Tom Davenport , a process management thought leader at Harvard, wrote in his “The Next Big Thing” blog about “The Rise of the Chief Performance Officer” appointment. The interesting is thing not his view on President Obama’s appointment but rather his view on the convergence of process management, knowledge management and performance management. Tom refers to a debate on merging various thought leader discussion groups and I quote his blog
“They noted, for example, that if you want to align knowledge and learning with work, you need to know something about business processes and how to improve them. And if you’re going to align processes with the content needed to perform them effectively, you need to know something about the technology that would deliver the content in accordance with job tasks. What this begins to suggest is that the era of siloed business improvement activities will give way to applying a variety of interventions to improve work. In other words, an organization run by a Chief Performance Officer might be called for. “
This has been the point of Performance Focused Process-Centric organizations and this blog all along. Knowledge Management in today’s organizations are tied to the hip with processes. Every process has contextual knowledge, transactional knowledge and procedural knowledge that makes the process work. Performance management endeavours to make processes effective, efficient, consistent and even predictable. Performance, process and knowledge management are inseparable in support of the business drivers mentioned in a previous post on this blog. Processes need to designed for performance and embed critical knowledge.
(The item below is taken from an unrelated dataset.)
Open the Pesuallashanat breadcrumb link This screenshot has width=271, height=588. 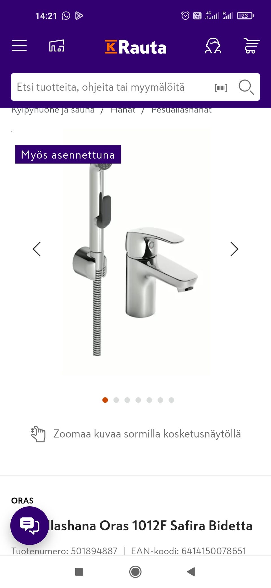(x=182, y=110)
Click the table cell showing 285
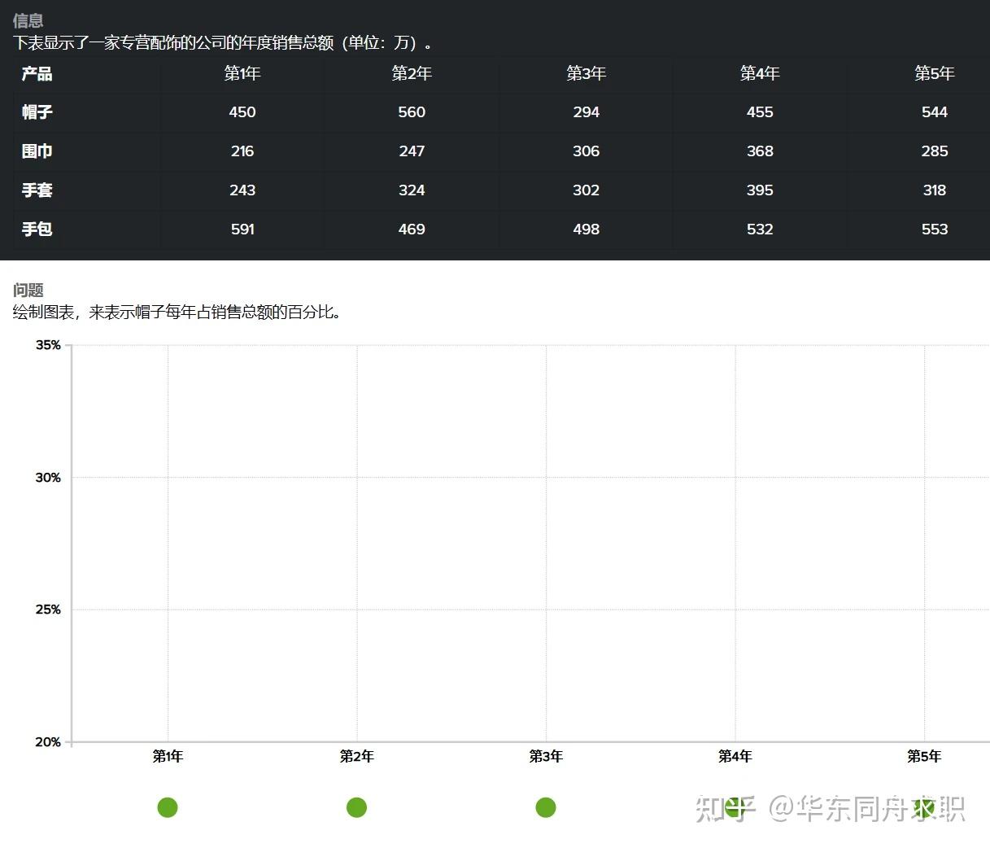 (x=934, y=151)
Most of today’s process, performance and knowledge management methodologies are supported by IT based tools. There are content, performance and process management solutions that can manage the transactional side of all these components, but the role of the Chief Performance Officer (CPO) will be to ensure a synergistic approach to methodology and tools. There is no one single solution that will work for all organisations that cover all 3 areas (there are not even tools in the 3 areas that cater for everything in that area) and the CPO will need to ensure that process are designed for performance and that it takes knowledge management into consideration. Knowledge Management should support performance and process management while performance management solutions should be based on quality information from knowledge based business processes. Definitely some food for thought.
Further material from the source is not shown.